Data lines:
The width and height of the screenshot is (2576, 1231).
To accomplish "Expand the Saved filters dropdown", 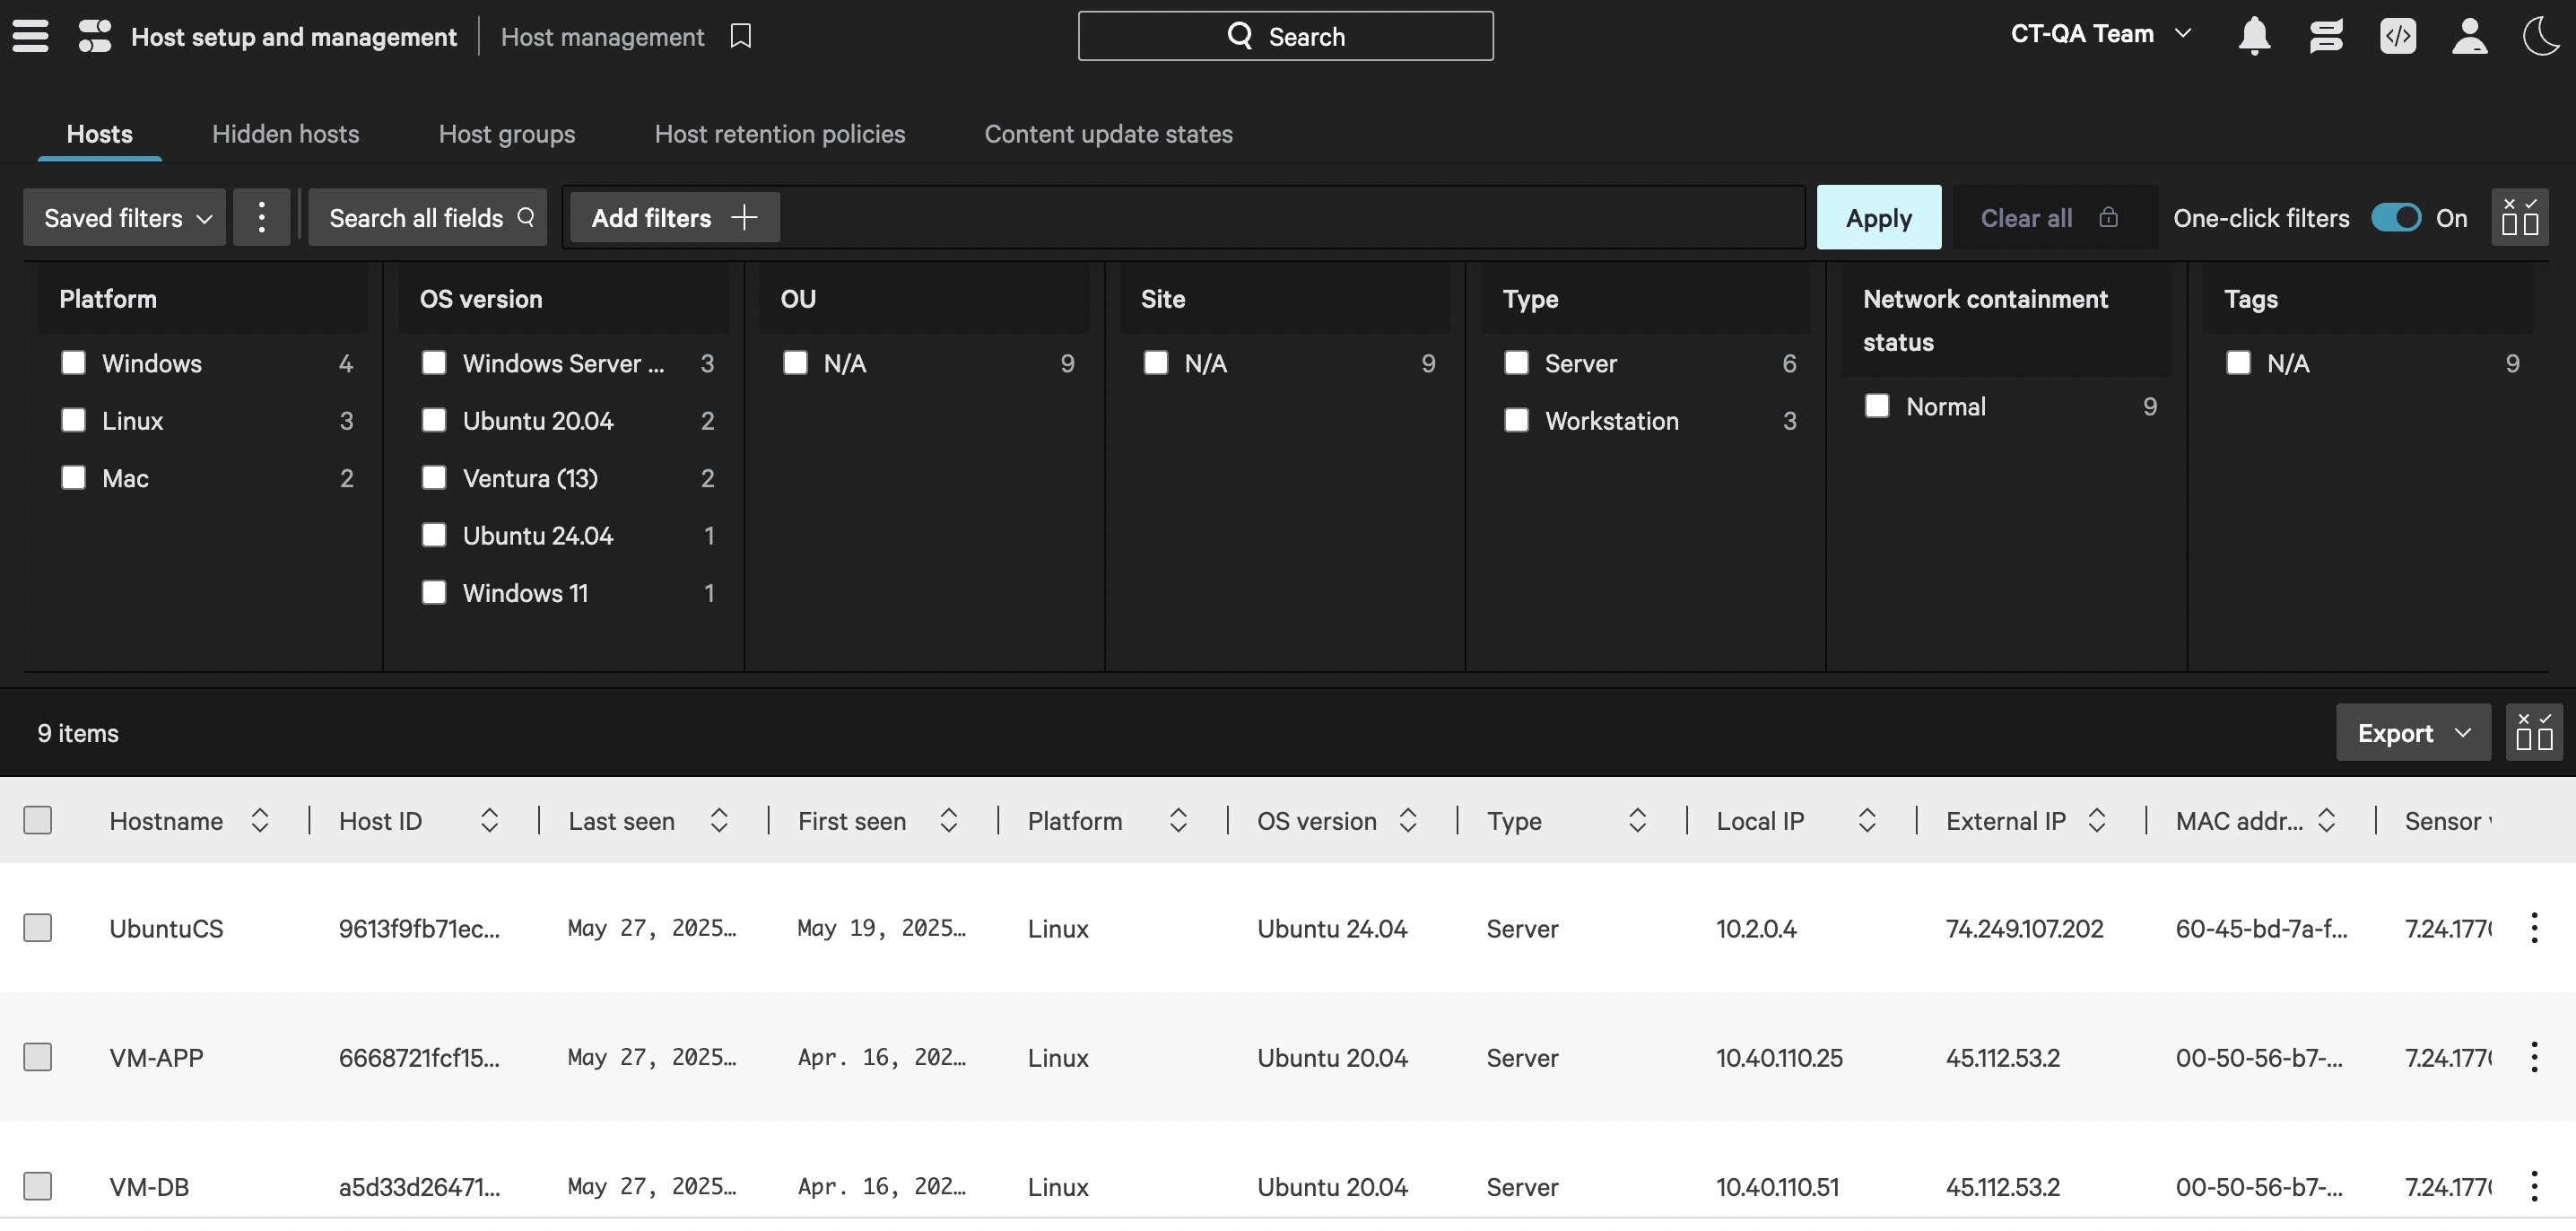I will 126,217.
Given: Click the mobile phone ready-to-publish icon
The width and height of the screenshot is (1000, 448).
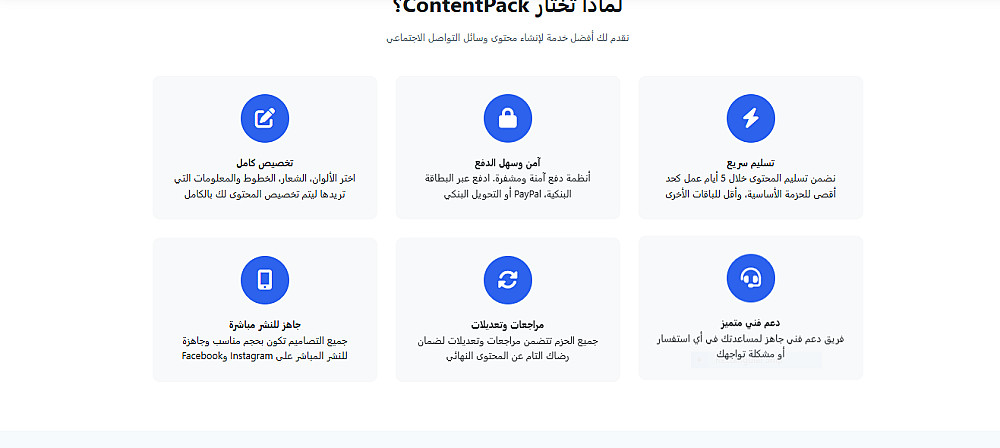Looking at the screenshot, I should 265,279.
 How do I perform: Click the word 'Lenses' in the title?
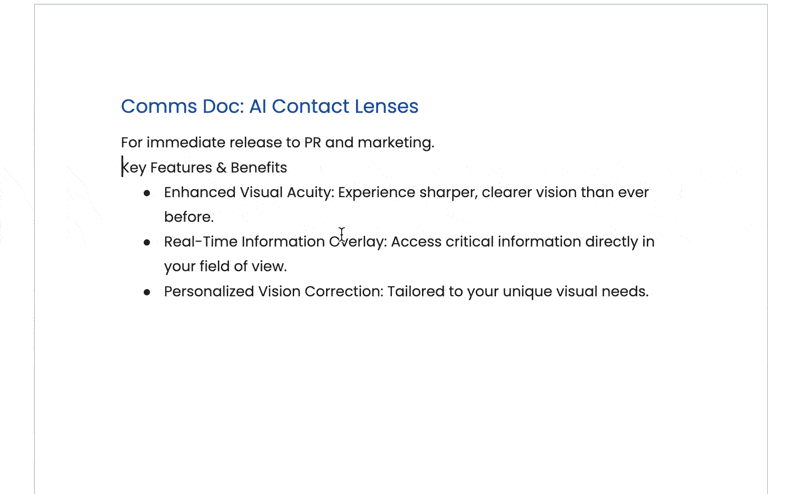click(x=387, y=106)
* * *
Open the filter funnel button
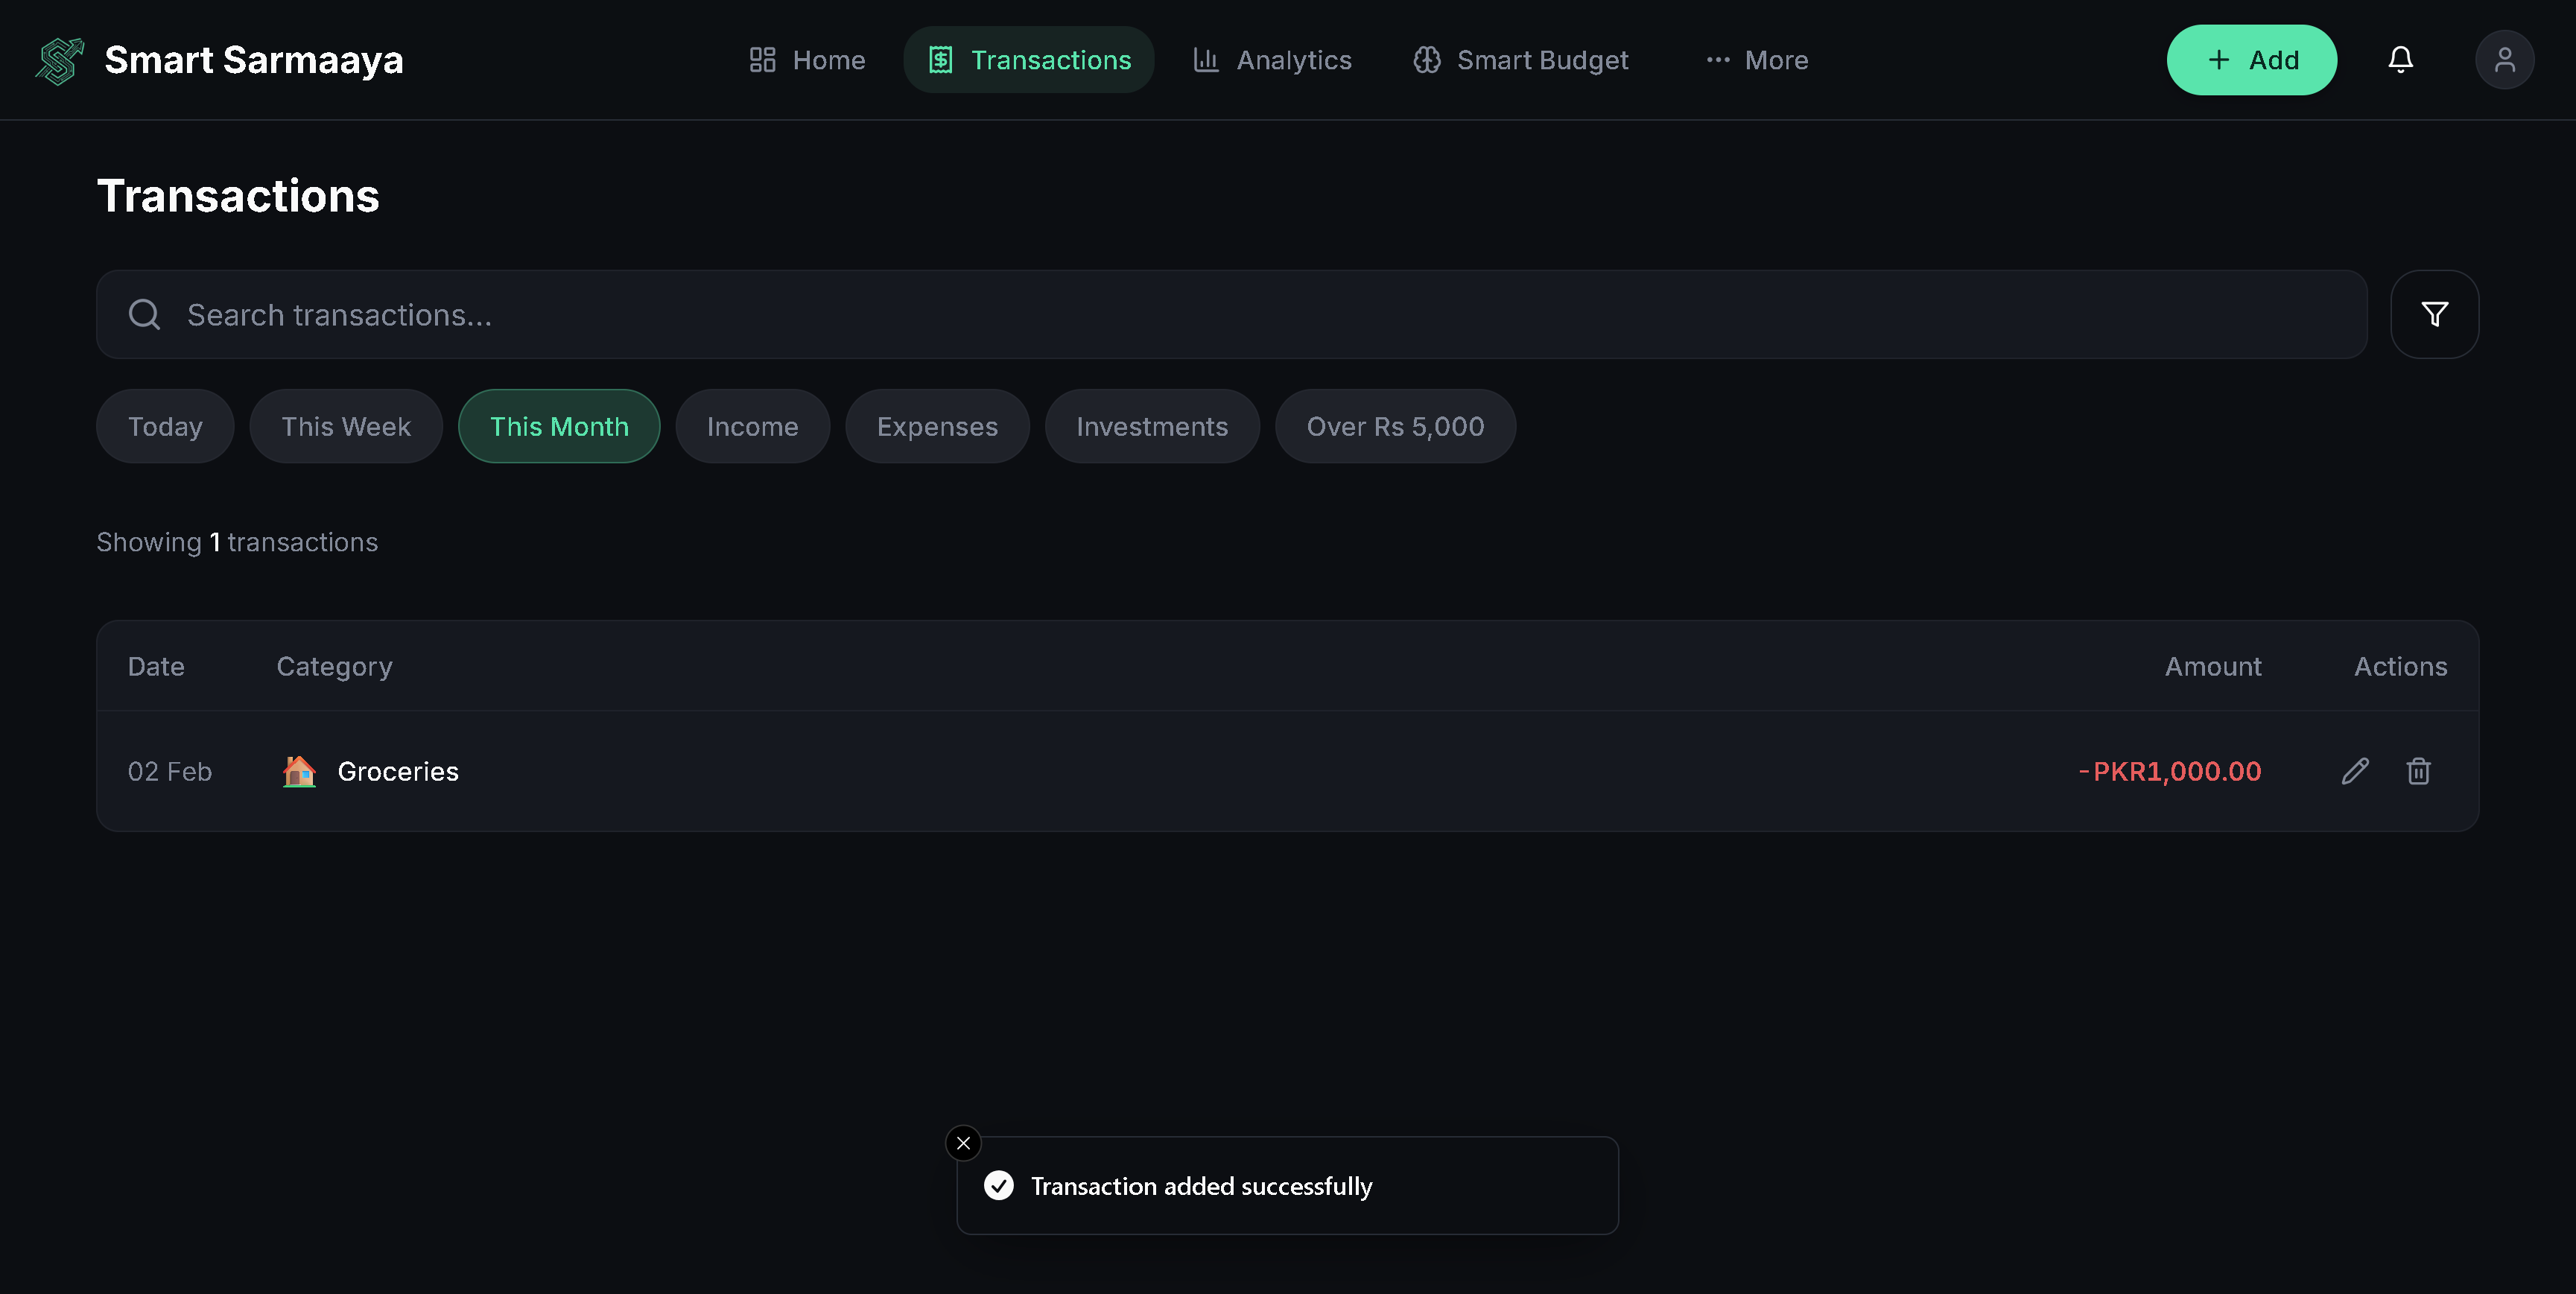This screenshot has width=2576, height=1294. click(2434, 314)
==
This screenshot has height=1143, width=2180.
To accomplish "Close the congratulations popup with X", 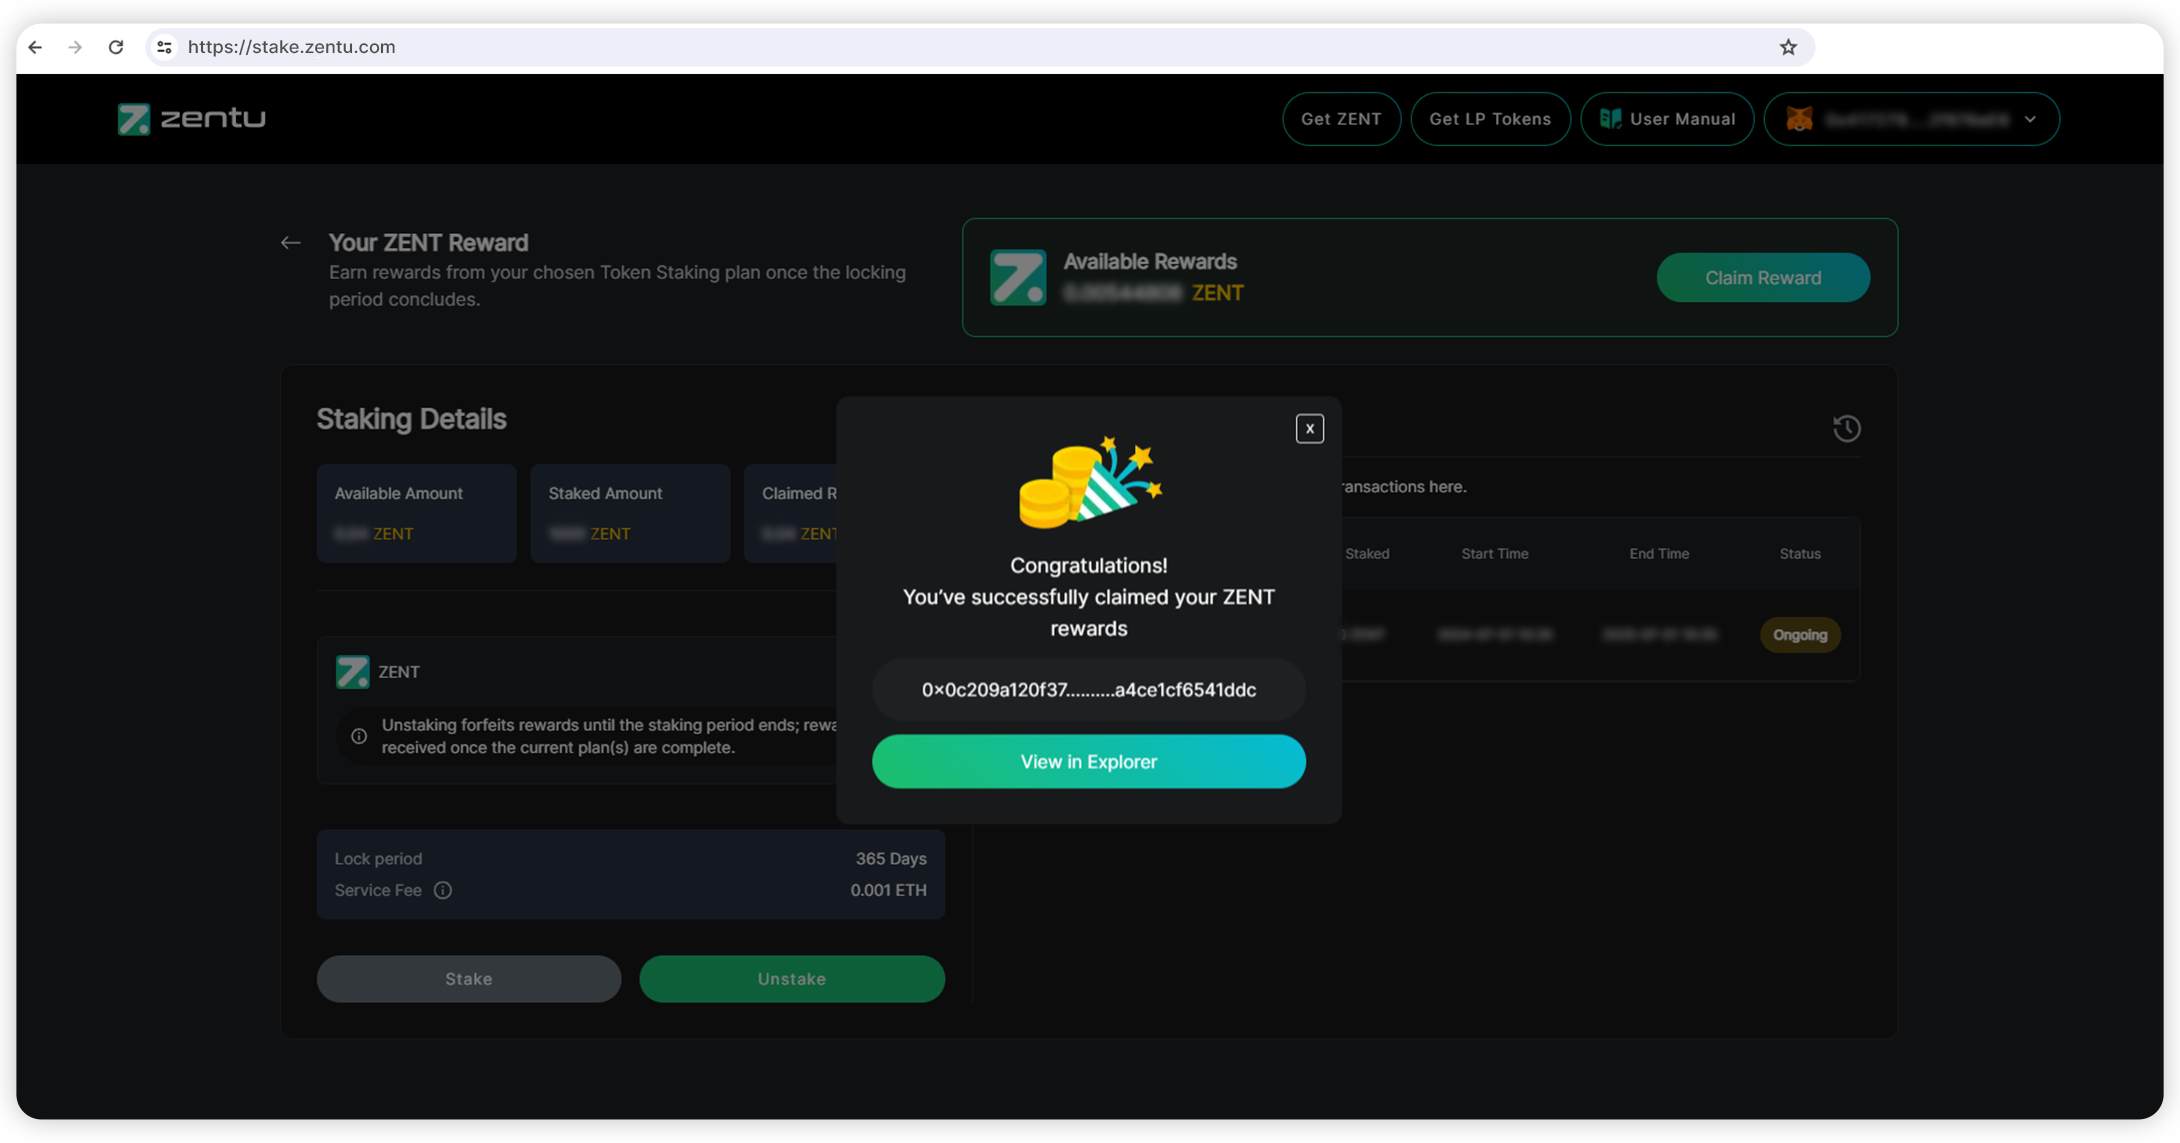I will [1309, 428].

Prompt:
Can you echo the records from the line containing "Given: Click the" up to and including the line containing "click(x=387, y=106)", exactly as they appear? Leave the pictures out of your answer.

The response:
Given: Click the mobile phone ready-to-publish icon
The width and height of the screenshot is (1000, 448).
Looking at the screenshot, I should 265,279.
 How do I perform: Click the word 'Lenses' in the title?
click(x=387, y=106)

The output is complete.